• _WHAT THE EXERCISE ASKS_: Format the listing as a numbered list, starting at the line that contains "Image resolution: width=1270" and running through the end of the listing, with blank lines omitted. Leave the pictures out.

*** GIVEN DATA

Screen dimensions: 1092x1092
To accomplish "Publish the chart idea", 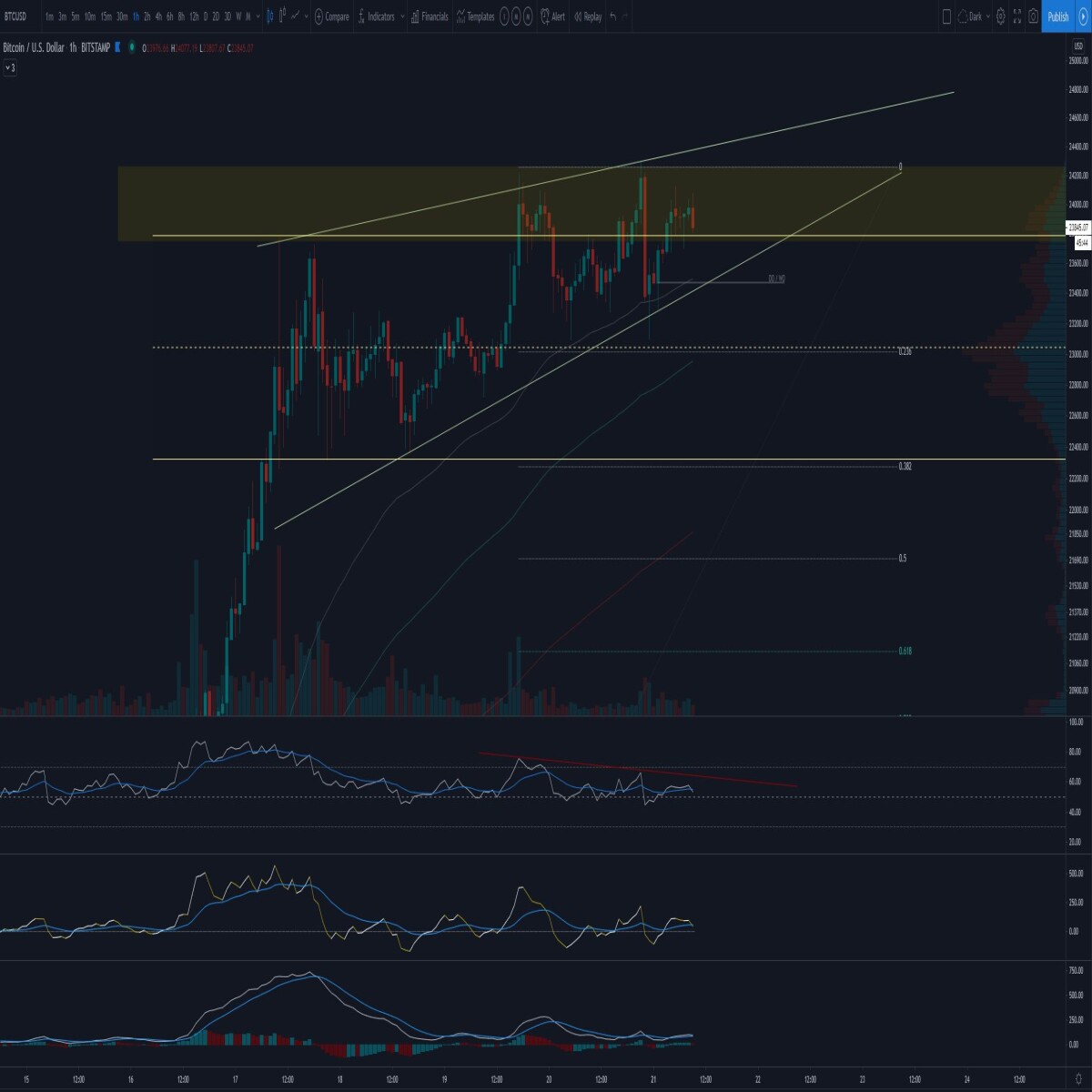I will [x=1058, y=16].
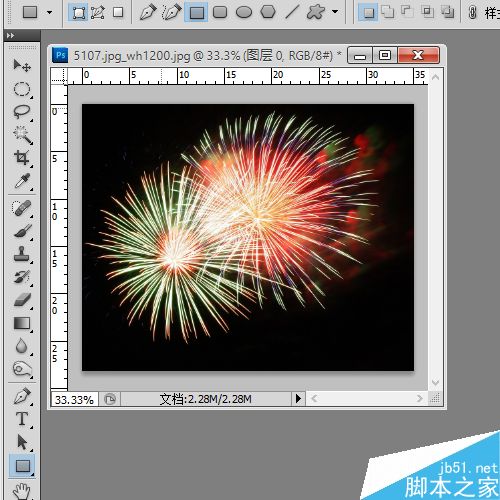Select the Eyedropper tool
Viewport: 500px width, 500px height.
point(22,181)
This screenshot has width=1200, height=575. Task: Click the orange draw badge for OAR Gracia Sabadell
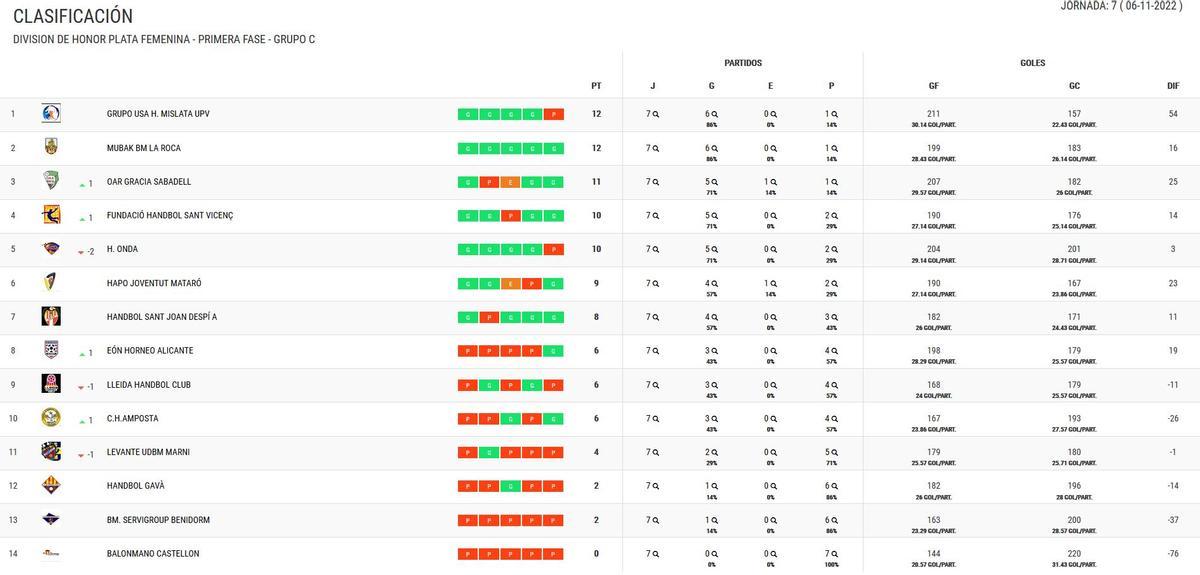click(x=510, y=182)
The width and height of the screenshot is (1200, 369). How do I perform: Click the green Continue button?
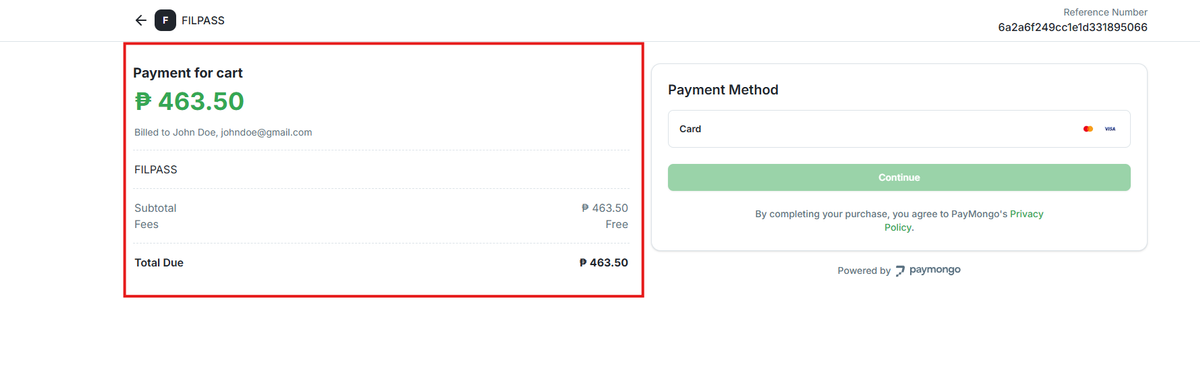[x=899, y=177]
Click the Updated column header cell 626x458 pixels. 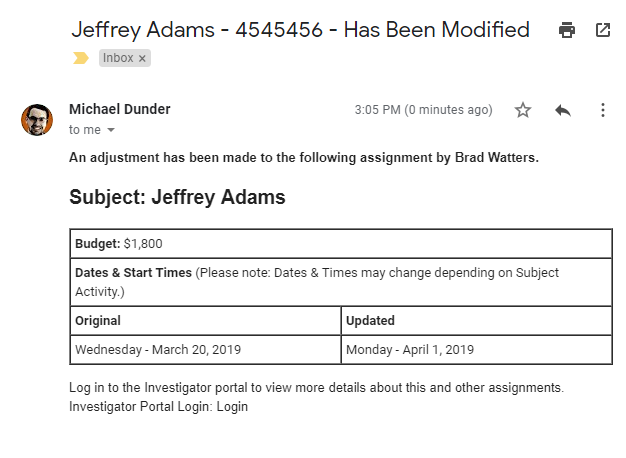(477, 321)
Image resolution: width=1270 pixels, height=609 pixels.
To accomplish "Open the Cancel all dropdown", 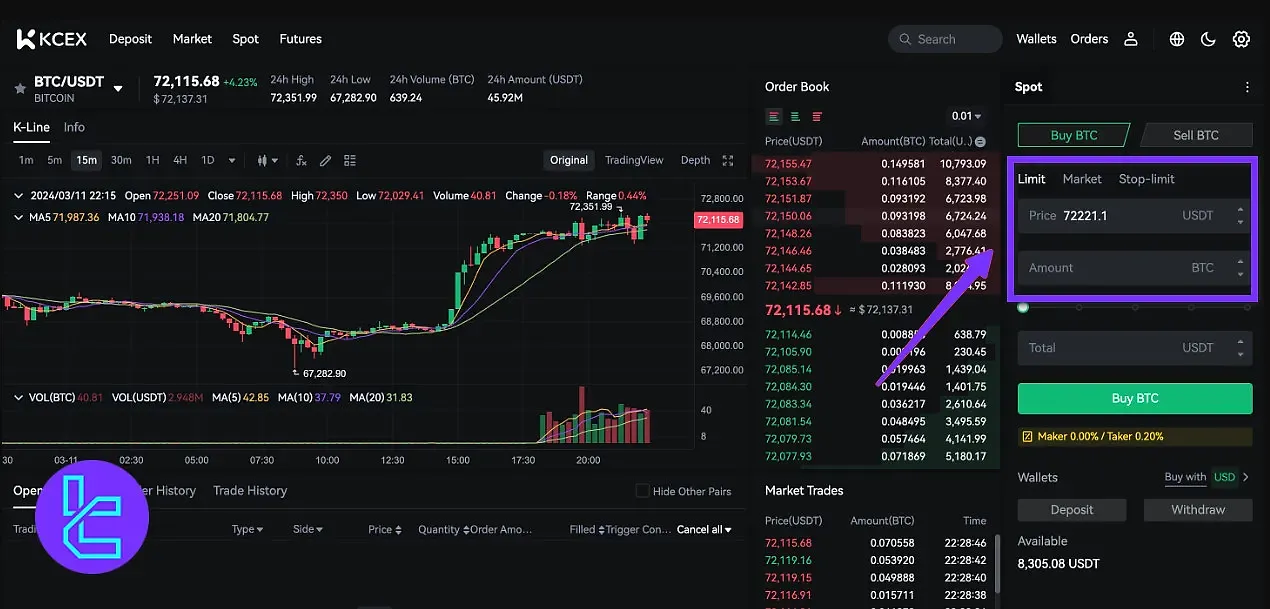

******

• _ANSWER TO THE EXERCISE_:
1. Image resolution: width=1270 pixels, height=609 pixels.
2. To accomplish "Open the Cancel all dropdown", 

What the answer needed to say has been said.